It took Renee three and a half months to even attempt to utter her brother’s name. When we’d ask her to say Cameron or Cam she’d say BABY and then she’d laugh, like she was saying “There is absolutely no way I’m going to acknowledge that thing has a name.” It was worth the wait because one day this month she looked at me and said “Hammon’s shoes” and I just about died laughing.
She also decided this month that Hammon being big enough to play with things is totally not acceptable to her. He can’t so much as look at a toy, a block, a shoe and she rips it out of his hands or moves it far enough away from him that’s she’s certain he can’t reach it. "MINE!" Is currently her favorite word. SIGH. I guess it had to happen some time but I have to admit that there was this part of me that thought my superior parenting skills had instilled such wonderful morals in my daughter that she understood the importance of sharing at the ripe age of sixteen months. For the first three months of his life she would give him whatever I asked her to give him. Now what one giveth, one taketh away. Forcefully.
She’s still sweet about half the time though. The other day I told her to "watch her brother" while I ran to change the laundry and as soon as the words came out of my mouth I thought, "Are you MAD, woman, she's going to kill him." But, I did it anyways because she looked pleased with me asking and when I came back up she was laying on her belly on the floor next to him saying "Hi Hammon" and kissing his round little cheeks. She can try to tell me she doesn't love him but I'm not fooled.
She came home from daycare one day saying "Oopadaisy" and honestly I don’t think there is anything cuter in the world than when she rams her shopping cart into the couch, looks at me, laughs this little evil laugh and says, “Oopadaisy.” Then, she puts her chin down and bats her little eyelashes at me like she just KNOWS she’s cute.
She has also mastered her glare; the glare that I am certain will be shot at me at least once per minute when she is a teenager. She looks at me like I smell, like there is nothing more vile in the world than her mother who didn’t jump the minute she snapped her little fingers.
She can count from one to five but won’t do so unless I ask her, “What comes after One?” She says “TWO!” And “What comes after Two, Renee?” She giggles and says “TWEE!”
It drove me bat crazy mad that for the longest time she called every W she came across an M. Well, she finally got it right the other day and I reinjured my back jumping up and down screaming “Yeah Renee!” in celebration.

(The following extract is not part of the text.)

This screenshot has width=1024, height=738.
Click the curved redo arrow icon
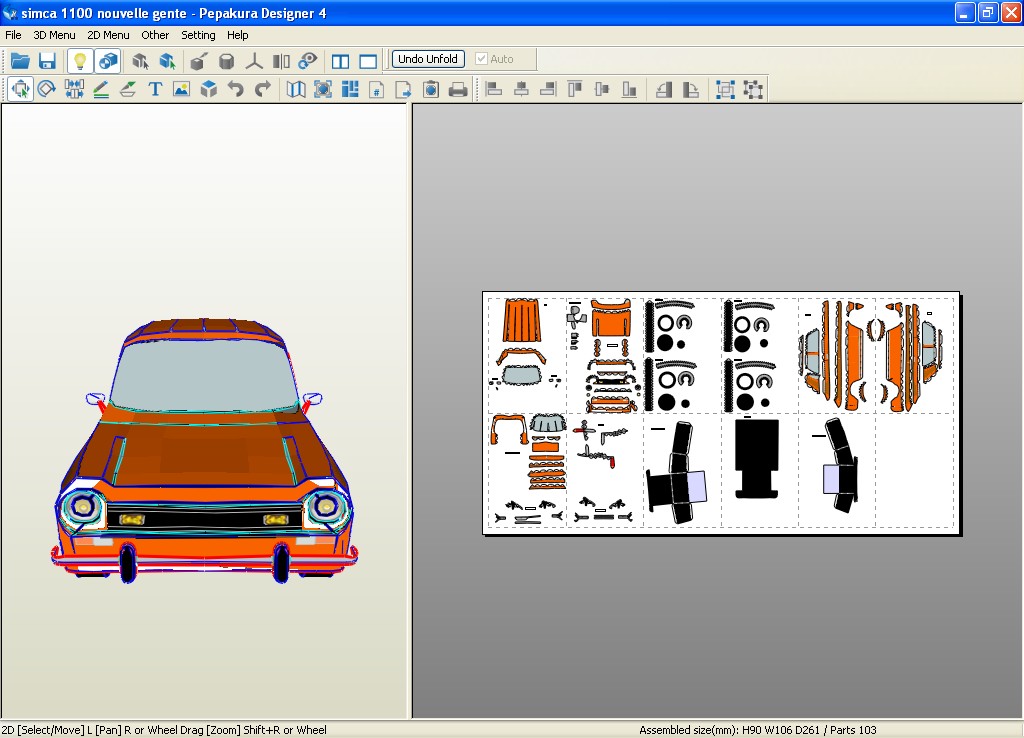pyautogui.click(x=263, y=89)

I am physically incapable of cutting her hair, her mullet of ringlets growing longer and more absurd by the day. I just can't do it, the curls are too blessed cute and I guess there is a part of me that feels like once I start cutting and styling her hair she won't be a baby anymore. Once in a while I trim her bangs and we call it good. She probably gets teased by the other kids at school but whatevs, my mom put a bowl on my head and gave me a mushroom cut for my first day of kindergarten and I lived to tell the tale.
She gives me big barrel hugs and wet, sloppy kisses before bed at night before snuggling in to read the Elmo Lift and Flap book for the seven thousandth time.

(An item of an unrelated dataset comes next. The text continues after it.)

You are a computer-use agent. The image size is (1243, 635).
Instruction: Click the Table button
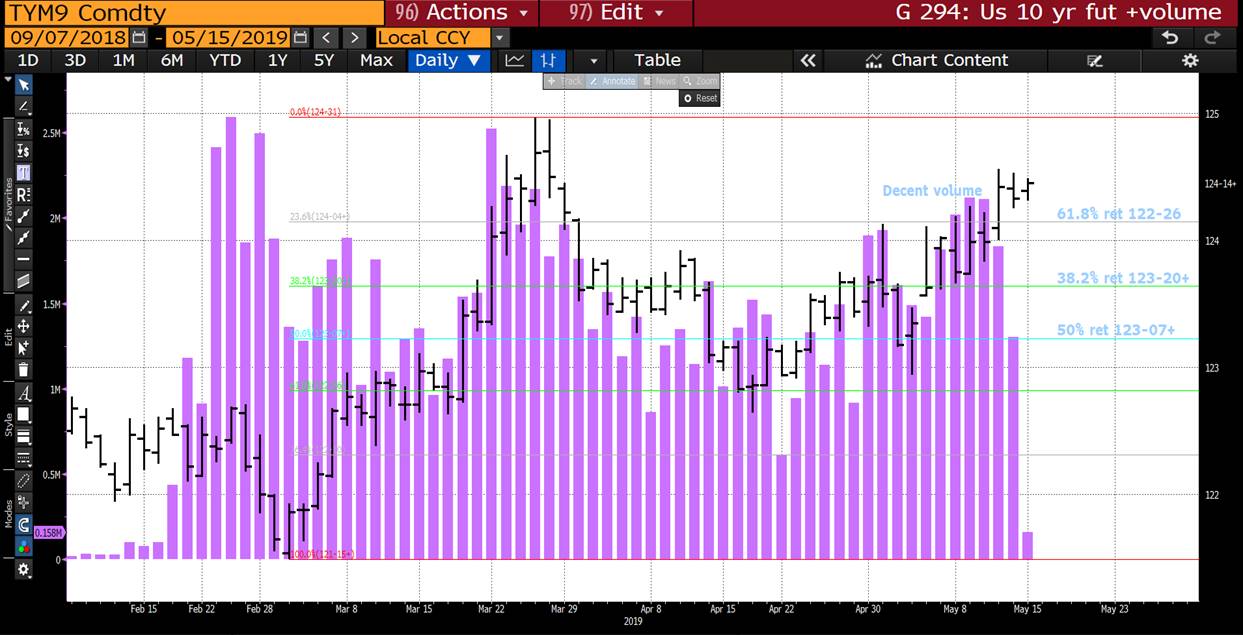pos(657,60)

She loves water boots and insists on putting them on and watching the episode of Jack’s Big Music Show where Laurie Berkner wears B-O-O-T-S and dances around in them. And for a kid that cries when she comes in to contact with snow, she apparently loves rain and water. She walks through and splashes in each and every puddle on her way in from the garage. Then she flips the frick out because I didn't get her wet shoes and socks off fast enough.
She has sort of fallen out of love with The Jonas Brothers, preferring Laurie Berkner and Neko Case instead. She still loves music of any kind though. I think the phrase I hear most often around the house or in the van right now is “More musit, peas mama.”
She struggles with the hard C or K sounds, milk is still "milt" and music is still "musit." I think I will probably shed a tear or two the first time I hear her get them right because those two words sort of define her toddler hood to me.
She talks in sentences for the most part and says “Mama, big blue late [lake]” when we are driving home. She loves watching for school buses and city buses and the mail man when we are driving and she counts “One sool bus, two sool bus.”
Is it possible that this is the same baby that just yesterday was vomiting all over my shoulder every seventeen seconds and crying for hours on end? The transformation is astonishing, it is like black magic, in the blink of an eye she went from helpless to fairly self-sufficient, from crying every time we left the room to shutting herself in her room and refusing to let us in. I imagine I’ll get to blink once or twice more and she’ll be off getting married and having her own kids. I have to admit there is half of me that is sad by that proposition of half of me that secretly can't wait. Because when you're the grandma you actually get to sit down once in a while.